Problem description => Count the lines in the listing below that contain the string "marker". Reply with the number only.

Word and element locating data =>
===
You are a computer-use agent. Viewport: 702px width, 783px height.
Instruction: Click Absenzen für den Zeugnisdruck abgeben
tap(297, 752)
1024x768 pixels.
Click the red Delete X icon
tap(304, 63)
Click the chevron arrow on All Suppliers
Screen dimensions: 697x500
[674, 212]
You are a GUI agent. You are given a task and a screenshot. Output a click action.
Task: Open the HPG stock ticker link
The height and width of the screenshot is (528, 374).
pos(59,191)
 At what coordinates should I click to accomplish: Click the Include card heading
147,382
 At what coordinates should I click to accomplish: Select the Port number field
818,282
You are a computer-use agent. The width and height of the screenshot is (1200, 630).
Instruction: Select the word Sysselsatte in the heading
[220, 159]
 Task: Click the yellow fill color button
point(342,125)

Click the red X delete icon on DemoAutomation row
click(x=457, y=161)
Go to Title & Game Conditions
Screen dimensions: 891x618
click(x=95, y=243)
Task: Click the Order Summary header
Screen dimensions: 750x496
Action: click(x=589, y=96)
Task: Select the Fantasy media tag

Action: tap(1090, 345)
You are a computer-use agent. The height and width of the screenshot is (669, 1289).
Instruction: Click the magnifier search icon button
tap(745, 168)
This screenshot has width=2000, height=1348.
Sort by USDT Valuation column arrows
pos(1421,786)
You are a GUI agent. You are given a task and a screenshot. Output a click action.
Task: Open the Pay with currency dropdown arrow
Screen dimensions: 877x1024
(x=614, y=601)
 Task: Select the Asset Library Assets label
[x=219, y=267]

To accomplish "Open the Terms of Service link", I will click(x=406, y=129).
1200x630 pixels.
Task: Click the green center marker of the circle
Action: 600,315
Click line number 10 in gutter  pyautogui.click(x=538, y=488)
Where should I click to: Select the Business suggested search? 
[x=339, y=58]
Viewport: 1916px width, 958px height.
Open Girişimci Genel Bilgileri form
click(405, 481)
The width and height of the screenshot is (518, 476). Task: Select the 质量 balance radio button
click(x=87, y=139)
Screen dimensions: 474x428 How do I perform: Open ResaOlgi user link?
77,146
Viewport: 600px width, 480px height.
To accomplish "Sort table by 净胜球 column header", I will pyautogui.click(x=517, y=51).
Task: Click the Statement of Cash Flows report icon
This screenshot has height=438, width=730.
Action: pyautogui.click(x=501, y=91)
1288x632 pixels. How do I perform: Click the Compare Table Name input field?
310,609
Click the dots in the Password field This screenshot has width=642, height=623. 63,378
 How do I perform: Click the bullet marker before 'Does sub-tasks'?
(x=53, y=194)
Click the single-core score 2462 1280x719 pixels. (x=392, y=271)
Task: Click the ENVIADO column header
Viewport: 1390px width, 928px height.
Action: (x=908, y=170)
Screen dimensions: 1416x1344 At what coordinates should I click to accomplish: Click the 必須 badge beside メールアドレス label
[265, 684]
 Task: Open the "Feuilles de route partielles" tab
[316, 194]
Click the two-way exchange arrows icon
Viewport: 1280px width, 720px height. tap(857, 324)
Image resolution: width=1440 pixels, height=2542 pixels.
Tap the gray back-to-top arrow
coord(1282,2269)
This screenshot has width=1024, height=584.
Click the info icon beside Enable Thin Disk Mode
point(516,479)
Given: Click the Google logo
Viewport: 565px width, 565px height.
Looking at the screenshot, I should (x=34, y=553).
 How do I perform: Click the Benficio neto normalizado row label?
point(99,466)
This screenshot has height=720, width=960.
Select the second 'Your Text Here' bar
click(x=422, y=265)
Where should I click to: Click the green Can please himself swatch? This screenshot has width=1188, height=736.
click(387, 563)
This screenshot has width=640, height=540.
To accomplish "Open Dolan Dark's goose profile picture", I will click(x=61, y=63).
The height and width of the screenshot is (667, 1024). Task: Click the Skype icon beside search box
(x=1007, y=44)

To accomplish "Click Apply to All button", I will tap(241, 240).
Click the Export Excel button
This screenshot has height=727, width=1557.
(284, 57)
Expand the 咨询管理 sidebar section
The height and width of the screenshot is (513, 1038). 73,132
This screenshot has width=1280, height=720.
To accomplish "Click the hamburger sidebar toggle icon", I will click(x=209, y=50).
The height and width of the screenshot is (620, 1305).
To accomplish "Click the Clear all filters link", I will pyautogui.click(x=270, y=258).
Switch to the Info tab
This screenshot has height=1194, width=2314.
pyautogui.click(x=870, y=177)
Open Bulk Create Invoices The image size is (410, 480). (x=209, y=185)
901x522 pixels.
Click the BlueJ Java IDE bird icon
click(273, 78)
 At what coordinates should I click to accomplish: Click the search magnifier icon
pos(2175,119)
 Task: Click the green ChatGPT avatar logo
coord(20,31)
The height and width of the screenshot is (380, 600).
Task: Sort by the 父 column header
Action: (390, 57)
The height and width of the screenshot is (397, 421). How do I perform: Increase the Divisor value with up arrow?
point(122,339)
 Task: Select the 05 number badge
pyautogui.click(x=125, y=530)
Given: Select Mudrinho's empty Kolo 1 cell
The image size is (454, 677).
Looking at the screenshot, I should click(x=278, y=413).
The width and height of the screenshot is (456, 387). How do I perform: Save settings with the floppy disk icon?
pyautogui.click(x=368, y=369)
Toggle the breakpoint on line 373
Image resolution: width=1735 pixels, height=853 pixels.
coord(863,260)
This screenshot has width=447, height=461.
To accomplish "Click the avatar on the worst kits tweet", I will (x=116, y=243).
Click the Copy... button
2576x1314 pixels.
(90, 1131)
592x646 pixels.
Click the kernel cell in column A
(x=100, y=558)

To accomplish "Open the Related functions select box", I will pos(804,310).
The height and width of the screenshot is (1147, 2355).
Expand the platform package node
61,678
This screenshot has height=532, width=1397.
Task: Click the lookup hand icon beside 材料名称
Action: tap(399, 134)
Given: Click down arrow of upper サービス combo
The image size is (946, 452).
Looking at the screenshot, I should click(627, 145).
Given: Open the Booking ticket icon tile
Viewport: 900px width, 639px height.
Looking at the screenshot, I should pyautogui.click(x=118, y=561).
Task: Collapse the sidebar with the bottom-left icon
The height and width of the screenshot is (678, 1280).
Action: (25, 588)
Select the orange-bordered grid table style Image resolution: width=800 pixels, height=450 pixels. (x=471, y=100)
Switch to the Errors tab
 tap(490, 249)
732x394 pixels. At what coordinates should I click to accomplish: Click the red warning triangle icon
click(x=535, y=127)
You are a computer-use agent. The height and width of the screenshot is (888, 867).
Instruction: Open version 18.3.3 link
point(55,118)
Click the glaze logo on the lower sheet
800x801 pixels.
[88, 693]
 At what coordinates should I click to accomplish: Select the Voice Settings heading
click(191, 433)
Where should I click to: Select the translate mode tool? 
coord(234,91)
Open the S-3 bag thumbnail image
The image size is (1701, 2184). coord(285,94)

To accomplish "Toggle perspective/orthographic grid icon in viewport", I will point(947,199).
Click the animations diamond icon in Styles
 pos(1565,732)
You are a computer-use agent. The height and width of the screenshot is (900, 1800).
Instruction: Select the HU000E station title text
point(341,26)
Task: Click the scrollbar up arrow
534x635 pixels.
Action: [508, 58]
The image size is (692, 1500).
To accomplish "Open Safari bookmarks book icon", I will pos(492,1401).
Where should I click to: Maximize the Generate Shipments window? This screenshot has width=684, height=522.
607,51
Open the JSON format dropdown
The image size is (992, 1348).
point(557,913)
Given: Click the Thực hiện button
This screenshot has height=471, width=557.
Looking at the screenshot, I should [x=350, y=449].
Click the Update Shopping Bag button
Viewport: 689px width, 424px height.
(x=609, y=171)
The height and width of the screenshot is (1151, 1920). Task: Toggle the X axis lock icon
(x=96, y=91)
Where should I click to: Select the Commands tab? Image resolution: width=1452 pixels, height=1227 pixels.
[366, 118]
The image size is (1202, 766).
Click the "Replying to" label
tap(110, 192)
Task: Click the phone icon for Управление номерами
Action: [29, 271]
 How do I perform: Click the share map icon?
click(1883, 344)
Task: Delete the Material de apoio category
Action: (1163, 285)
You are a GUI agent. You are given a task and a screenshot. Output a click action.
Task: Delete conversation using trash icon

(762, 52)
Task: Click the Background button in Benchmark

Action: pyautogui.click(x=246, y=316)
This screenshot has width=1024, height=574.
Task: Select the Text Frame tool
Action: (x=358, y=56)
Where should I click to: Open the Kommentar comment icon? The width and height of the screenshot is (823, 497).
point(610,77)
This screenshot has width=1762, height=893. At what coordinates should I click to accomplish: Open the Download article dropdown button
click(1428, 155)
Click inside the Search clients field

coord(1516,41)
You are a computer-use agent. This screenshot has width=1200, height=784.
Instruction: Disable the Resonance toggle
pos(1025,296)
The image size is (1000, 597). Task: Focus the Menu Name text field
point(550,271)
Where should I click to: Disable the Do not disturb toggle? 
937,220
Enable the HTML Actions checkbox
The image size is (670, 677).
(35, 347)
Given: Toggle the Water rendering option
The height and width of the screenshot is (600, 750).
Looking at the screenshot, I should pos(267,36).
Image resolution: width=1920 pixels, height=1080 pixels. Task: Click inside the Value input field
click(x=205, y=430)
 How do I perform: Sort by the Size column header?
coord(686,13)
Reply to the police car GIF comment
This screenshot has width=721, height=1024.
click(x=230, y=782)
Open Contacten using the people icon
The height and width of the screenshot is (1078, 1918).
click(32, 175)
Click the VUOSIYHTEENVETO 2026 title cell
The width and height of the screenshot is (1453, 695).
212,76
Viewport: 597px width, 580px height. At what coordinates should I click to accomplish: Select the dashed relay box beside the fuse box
===
Written solution => 2